CR curves for (a) zinterol (two-way ANOVA, P<0.0001, n=4) and (b) insulin (P<0.05, n=4) showing [³H]-2-DG uptake (GU) responses at 30 and 180 min, together with responses to (a) zinterol (1 μM) or (b) insulin (10 μM) at different time points showing the progressive increase in GU with time. In contrast, (c) zinterol (100 nM) produced a marked rise in cAMP accumulation after 30 min (Student's t-test, ^***P<0.0001, n=4) but then a progressive decrease at times up to 180 min (one-way ANOVA, ^###P<0.0001, n=4).

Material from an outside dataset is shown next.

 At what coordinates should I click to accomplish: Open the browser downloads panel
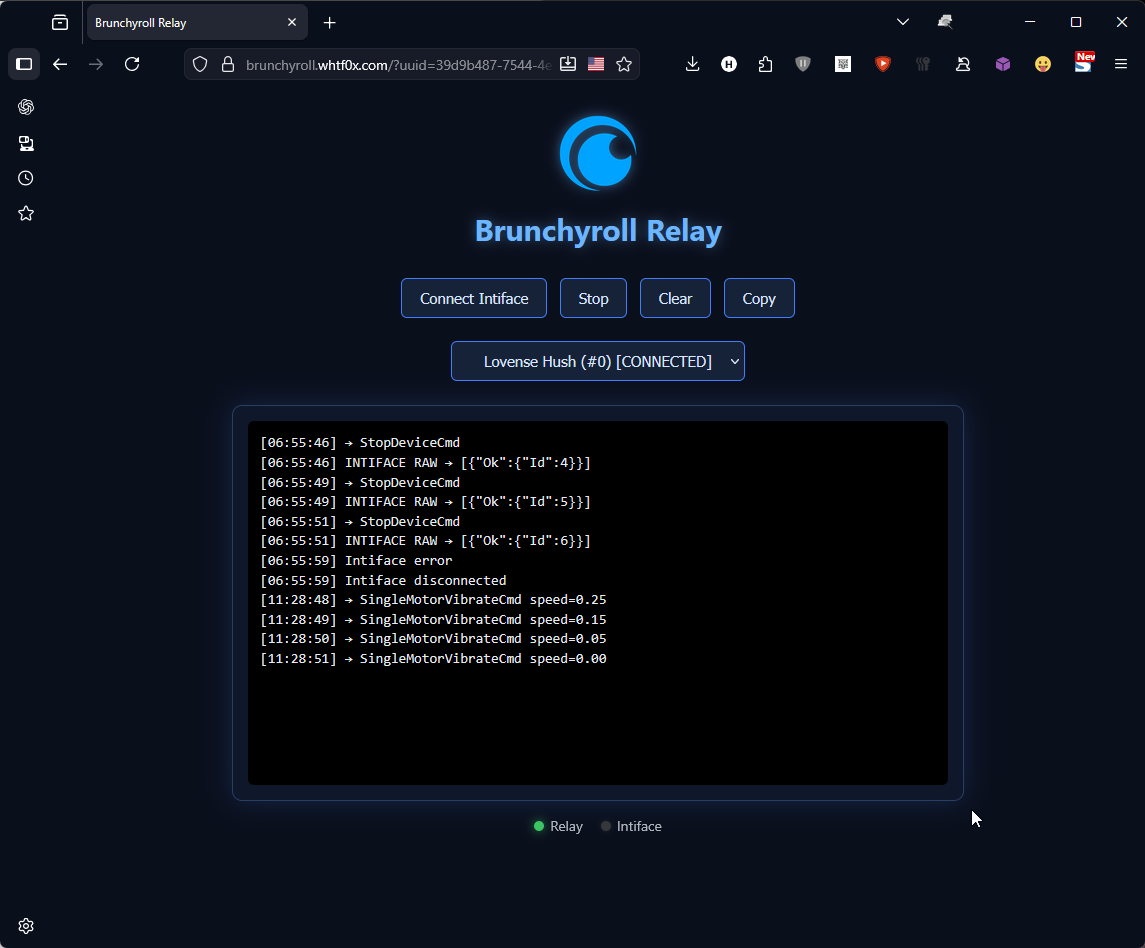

The desensitisation of the cAMP response does not result from a desensitisation of adenylate cyclase since forskolin-stimulated cAMP accumulation (d) was (one-way ANOVA, ^**P<0.01, n=3) maximal by 60 min, and was maintained up to 180 min.

Figure 8

cAMP accumulation in response to zinterol in the presence or absence of (a) the PKA inhibitor, 4CM (100 nM), at 30, 60 and 180 min. 4CM did not affect zinterol-stimulated cAMP accumulation, or the desensitisation associated with continuous receptor stimulation (two-way ANOVA, P=0.8, n=3) suggesting that desensitisation did not follow PKA phosphorylation of the β₂-AR. In (b) the cAMP time course in response to zinterol following pretreatment with pertussis toxin (PTX, 100 ng ml⁻¹; 16 h). Zinterol-mediated increases in cAMP were significantly lower after PTX pretreatment (two-way ANOVA, P<0.05, n=2).